Elisabeth sits in a rear-facing seat in the front passenger seat of the car, and Helen sits in the middle seat of the first bench, so can see Elisabeth perfectly and often plays peekaboo, which Elisabeth finds hysterically funny. So all the way home from the airport today (goodbye to Andrea, another story, which I'll write when I get a chance to upload photos, which is not tonight), Helen covered her eyes, said, "Where baby?" (but "baby" pronounced "bay-BEE" for some reason), uncovered her eyes, and said, "Keeb-ba-boo!" A little while after we got home I wanted to video Helen doing that, but she would only say "peekaboo", absolutely perfectly. No fair!

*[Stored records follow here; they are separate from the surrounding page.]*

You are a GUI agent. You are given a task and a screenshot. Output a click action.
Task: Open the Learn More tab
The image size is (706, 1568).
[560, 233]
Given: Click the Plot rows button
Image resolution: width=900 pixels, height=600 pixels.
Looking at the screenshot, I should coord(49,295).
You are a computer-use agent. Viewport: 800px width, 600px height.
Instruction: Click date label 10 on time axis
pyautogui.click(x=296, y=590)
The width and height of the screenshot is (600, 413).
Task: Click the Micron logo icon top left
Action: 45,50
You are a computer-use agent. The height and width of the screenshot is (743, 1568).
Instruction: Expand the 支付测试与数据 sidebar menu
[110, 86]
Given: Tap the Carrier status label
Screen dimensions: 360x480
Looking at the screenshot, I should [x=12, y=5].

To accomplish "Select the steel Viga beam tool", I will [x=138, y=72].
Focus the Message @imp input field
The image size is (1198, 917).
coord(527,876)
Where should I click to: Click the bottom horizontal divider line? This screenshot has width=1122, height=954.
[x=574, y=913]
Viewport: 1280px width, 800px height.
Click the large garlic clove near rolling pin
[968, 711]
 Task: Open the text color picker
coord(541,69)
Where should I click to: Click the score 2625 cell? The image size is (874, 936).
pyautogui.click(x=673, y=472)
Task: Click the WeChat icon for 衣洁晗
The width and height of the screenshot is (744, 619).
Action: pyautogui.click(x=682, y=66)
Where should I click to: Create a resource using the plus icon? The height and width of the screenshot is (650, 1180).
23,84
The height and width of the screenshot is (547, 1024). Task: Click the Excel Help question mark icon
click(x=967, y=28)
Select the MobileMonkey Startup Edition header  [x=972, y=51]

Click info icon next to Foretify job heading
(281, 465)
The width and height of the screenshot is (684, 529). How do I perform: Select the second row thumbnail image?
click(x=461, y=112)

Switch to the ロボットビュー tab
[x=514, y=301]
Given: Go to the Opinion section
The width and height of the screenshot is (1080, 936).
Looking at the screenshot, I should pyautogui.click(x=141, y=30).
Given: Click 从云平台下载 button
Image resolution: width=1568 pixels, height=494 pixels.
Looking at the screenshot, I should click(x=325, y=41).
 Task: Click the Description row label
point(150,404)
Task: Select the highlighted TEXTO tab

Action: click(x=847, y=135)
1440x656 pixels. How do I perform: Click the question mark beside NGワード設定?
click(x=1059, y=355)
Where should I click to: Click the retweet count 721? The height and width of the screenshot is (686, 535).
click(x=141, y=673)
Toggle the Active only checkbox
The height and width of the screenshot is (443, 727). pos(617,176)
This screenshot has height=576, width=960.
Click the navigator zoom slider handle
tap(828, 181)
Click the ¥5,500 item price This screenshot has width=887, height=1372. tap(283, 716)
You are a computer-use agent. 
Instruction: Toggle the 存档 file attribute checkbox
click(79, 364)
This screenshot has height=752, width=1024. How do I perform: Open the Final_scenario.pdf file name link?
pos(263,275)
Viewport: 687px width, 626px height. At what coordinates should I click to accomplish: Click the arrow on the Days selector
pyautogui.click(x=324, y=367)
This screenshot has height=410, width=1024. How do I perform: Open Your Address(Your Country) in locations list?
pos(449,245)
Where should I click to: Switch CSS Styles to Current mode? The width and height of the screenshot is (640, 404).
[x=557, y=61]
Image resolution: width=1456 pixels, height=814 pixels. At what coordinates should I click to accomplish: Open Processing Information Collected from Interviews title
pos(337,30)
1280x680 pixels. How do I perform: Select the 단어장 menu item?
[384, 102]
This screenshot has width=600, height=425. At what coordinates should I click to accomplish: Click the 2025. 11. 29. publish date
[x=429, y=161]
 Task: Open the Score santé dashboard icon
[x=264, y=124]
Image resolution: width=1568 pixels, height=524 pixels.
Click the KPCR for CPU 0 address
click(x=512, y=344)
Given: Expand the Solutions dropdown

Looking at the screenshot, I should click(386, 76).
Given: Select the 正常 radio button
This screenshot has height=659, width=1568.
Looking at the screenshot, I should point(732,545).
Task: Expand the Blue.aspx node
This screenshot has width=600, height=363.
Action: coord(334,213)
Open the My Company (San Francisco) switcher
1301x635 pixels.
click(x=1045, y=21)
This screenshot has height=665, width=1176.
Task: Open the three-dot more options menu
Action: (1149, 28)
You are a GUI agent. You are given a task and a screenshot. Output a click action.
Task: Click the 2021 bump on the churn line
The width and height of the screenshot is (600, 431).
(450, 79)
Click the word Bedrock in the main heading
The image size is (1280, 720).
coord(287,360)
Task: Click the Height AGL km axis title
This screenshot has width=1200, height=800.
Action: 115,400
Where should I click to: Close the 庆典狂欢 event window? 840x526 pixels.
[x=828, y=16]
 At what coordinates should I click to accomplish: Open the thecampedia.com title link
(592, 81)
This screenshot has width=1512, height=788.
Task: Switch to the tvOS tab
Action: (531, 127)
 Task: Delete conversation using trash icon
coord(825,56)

One of my favorites of her words is "jimanas," as in clothing to wear to bed. I also love how she says "Elibbabeth," although she's occasionally saying "Elisabess". (She can't seem to get the "s" in the middle AND the "th" at the end in the the same word.) And if you'd asked me, I would have said that she says "frog" just fine, but this morning she was pointing out all the frogs in a book with a lot of frogs, and I realized that she was saying "fwog" every time.
Katie at five and a half doesn't give me a lot of funny language material anymore, but did have one today. I wrote it down right away, too, to make sure I'd remember it: she was using a my-i-fagning glass to make things look bigger.
Elisabeth, by the way, at not quite nine months, is already saying FOUR words consistently, which is a little scary! We're not sure if her first word was "hi" or "Jacob" (Jacob of course thinks it was "Jacob", but I didn't hear it spontaneously until after "hi", only repeated), but she says both of those often, as well as "Mama" and "Andrea" (not that clearly, but a consistently repeated group of sounds that referred to Andrea), and yesterday or the day before she looked at Jörn and said, "Ba-ba-ba-PAPA!" and then grinned, so I can almost count a fifth word, I think. She also waves whenever she hears "bye" or "tschüss", but I'm pretty sure all of the others were doing that by around nine months, too.